As trainees at Piros, we’ve really hit the jackpot
Since he was a kid, he loved technological gadgets. After he built his own computer, he knew he wanted to do something in IT. So, it’s not surprising that Robbe Abé from Leuven would study IT. Right now, he’s one of the trainees at Piros, and he’s loving every minute of it.
When Robbe isn’t working on computer stuff, he spends a lot of time playing sports, in particular capoeira, a Brazilian dance/martial arts discipline, and recently he’s been getting into salsa too. But with his studies, he eventually chose his other passion: IT. “During the last two years of secondary school, I really began to focus on technology,” says Robbe.
He continued his studies at the UCLL in Haasrode. “I’m in my final year of the graduate program in system and network management. It’s a course with a lot of practical elements, which I think is fantastic.”
Speaking of practical experience
Robbe has also done a lot of interning over the past years, usually for two or three weeks but now for a four-month stretch in his final semester. “I wanted to do my last internship at a company where I could really learn something, where I would gain knowledge that employers would like me to have when I look for a job later on,” says Robbe.
“At home, I was already working a lot with Linux. I have a small Linux server on which I host some services for myself. At school, I also find all subjects involving Linux super fun. So, I thought it would be interesting to intern at Piros, where it’s all about Linux. I got even more interested when a classmate, who had already done an internship there, explained his assignment to me.

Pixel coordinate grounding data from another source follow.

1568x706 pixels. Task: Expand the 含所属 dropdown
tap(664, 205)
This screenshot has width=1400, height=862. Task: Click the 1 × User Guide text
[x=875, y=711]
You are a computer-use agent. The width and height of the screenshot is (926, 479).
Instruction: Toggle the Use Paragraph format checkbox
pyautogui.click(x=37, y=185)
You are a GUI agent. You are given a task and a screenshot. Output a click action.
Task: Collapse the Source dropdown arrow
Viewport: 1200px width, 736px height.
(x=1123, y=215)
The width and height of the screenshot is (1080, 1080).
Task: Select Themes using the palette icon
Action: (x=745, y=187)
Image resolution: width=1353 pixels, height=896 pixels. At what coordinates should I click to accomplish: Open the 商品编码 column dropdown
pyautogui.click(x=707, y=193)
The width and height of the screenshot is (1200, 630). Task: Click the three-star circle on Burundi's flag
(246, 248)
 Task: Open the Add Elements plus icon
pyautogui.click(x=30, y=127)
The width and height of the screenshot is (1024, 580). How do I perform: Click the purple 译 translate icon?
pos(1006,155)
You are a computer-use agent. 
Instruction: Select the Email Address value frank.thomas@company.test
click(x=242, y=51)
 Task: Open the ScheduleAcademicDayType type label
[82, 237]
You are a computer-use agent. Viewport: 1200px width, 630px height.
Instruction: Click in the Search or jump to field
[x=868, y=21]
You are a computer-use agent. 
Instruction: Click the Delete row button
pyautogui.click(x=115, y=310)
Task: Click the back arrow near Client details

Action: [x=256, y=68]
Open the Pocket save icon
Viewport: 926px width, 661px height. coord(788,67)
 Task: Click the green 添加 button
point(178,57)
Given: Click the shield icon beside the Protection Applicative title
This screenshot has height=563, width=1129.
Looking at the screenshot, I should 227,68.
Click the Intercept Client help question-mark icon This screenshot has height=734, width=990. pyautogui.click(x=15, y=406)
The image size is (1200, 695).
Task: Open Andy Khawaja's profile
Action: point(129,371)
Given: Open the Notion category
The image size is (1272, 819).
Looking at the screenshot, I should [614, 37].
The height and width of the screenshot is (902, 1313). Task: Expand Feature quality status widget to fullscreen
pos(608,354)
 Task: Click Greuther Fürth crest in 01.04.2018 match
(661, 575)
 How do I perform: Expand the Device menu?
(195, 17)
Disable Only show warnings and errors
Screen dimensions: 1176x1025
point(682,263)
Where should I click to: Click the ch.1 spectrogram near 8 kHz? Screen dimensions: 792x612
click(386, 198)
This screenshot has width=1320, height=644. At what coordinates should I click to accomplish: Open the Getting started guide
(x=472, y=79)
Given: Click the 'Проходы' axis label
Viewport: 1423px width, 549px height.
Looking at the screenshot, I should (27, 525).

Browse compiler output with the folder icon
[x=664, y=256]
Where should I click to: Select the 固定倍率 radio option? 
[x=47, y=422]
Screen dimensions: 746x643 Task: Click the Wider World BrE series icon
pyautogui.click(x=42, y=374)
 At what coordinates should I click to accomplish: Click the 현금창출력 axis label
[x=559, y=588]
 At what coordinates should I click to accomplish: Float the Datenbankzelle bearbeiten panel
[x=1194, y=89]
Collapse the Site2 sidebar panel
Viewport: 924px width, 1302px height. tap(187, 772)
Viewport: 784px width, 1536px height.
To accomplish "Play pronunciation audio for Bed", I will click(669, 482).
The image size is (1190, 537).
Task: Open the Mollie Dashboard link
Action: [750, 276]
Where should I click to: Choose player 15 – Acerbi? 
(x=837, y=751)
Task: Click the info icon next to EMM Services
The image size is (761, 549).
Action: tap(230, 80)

What does the internship entail?
“Working with two other interns, I compare three tools to automate infrastructure management: Terraform, kOps and Kubespray. Each trainee learns to automatically set up a Kubernetes cluster using one of these tools. I’m working with Kubespray.
Before we get to the tools, we have assignments in which we meet docker, Podman, Crio, Containerd, and Kubernetes (components of a cluster). First, we write bash scripts to set up a cluster. Then we learn to use Ansible to do this. After we set up a cluster ourselves with scripts/Ansible, we switch to 1 of the 3 tools to automate the entire process.
In the meantime, each trainee also looks at how easily this assignment can be accomplished with each tool. How quickly can you install and configure this manually? What are its pros and cons? “We draw up a report on our work, after which we compare our findings,” says Robbe.
Two days a week, Robbe works full-time at Piros in Leuven. On the other days, he can work from home, just like his permanent colleagues. But in practice, he often comes to the office to better separate work from home life. Piros is easily accessible for Robbe, as he lives in the center of Leuven.
Very exciting experience
The internship is still ongoing, but Robbe already finds it a most valuable experience. “One of the other interns had only worked with Linux at school and he has learned a lot more during his internship. I’m certainly learning a lot from the experts at Piros too. For example, if I still make a mistake, I don’t always realize the potential impact of it. My experienced colleagues are then helping me to learn from those mistakes.”
Would Robbe want to continue working at Piros if an opportunity came up? “Definitely. I like setting up systems like I’ve been doing during my internship. I want a job that helps people and makes a difference. I’ve only been here for a month, but I can see that there’s a great atmosphere, with friendly colleagues who are always happy to help. I’m a lucky guy!”